JOB: Copy the records below, swapping each "screenshot" for "capture" and keeping everything else the same.

* BEGIN *

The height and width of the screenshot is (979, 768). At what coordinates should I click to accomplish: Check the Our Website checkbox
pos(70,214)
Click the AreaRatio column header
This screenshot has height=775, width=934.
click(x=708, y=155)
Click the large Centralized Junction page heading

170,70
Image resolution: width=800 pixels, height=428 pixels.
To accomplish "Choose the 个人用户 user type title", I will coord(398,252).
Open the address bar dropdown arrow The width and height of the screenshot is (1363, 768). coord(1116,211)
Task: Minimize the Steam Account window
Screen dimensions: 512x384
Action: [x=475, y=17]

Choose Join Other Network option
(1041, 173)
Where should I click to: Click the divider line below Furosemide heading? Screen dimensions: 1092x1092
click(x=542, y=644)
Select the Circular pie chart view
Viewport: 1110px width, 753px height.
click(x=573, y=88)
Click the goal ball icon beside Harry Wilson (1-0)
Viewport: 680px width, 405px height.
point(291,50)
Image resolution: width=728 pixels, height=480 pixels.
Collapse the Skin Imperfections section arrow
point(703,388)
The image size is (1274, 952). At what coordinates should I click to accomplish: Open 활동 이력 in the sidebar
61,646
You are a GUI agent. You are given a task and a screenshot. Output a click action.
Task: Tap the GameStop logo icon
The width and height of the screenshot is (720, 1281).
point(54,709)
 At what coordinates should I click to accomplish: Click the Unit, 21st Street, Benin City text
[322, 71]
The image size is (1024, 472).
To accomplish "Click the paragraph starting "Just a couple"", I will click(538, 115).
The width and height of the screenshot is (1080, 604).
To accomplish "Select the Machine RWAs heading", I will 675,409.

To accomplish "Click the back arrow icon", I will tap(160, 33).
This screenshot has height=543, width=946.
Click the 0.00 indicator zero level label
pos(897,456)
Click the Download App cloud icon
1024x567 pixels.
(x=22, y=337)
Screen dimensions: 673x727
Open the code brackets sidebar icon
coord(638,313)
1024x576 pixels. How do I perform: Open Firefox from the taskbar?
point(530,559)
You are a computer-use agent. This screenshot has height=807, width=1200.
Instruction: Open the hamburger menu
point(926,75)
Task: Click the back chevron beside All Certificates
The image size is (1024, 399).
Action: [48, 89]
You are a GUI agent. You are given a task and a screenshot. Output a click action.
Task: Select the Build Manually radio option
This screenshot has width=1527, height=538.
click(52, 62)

* END *

RESULT OF THE TASK:
The height and width of the capture is (979, 768). At what coordinates should I click to accomplish: Check the Our Website checkbox
pos(70,214)
Click the AreaRatio column header
This capture has height=775, width=934.
click(x=708, y=155)
Click the large Centralized Junction page heading

170,70
Image resolution: width=800 pixels, height=428 pixels.
To accomplish "Choose the 个人用户 user type title", I will coord(398,252).
Open the address bar dropdown arrow The width and height of the capture is (1363, 768). coord(1116,211)
Task: Minimize the Steam Account window
Screen dimensions: 512x384
Action: [x=475, y=17]

Choose Join Other Network option
(1041, 173)
Where should I click to: Click the divider line below Furosemide heading? Screen dimensions: 1092x1092
click(x=542, y=644)
Select the Circular pie chart view
Viewport: 1110px width, 753px height.
click(x=573, y=88)
Click the goal ball icon beside Harry Wilson (1-0)
Viewport: 680px width, 405px height.
point(291,50)
Image resolution: width=728 pixels, height=480 pixels.
Collapse the Skin Imperfections section arrow
point(703,388)
The image size is (1274, 952). At what coordinates should I click to accomplish: Open 활동 이력 in the sidebar
61,646
You are a GUI agent. You are given a task and a capture. Output a click action.
Task: Tap the GameStop logo icon
The width and height of the capture is (720, 1281).
point(54,709)
 At what coordinates should I click to accomplish: Click the Unit, 21st Street, Benin City text
[322, 71]
The image size is (1024, 472).
To accomplish "Click the paragraph starting "Just a couple"", I will click(538, 115).
The width and height of the capture is (1080, 604).
To accomplish "Select the Machine RWAs heading", I will 675,409.

To accomplish "Click the back arrow icon", I will tap(160, 33).
This capture has height=543, width=946.
Click the 0.00 indicator zero level label
pos(897,456)
Click the Download App cloud icon
1024x567 pixels.
(x=22, y=337)
Screen dimensions: 673x727
Open the code brackets sidebar icon
coord(638,313)
1024x576 pixels. How do I perform: Open Firefox from the taskbar?
point(530,559)
You are a computer-use agent. This capture has height=807, width=1200.
Instruction: Open the hamburger menu
point(926,75)
Task: Click the back chevron beside All Certificates
The image size is (1024, 399).
Action: [48, 89]
You are a GUI agent. You are given a task and a capture. Output a click action.
Task: Select the Build Manually radio option
This capture has width=1527, height=538.
click(52, 62)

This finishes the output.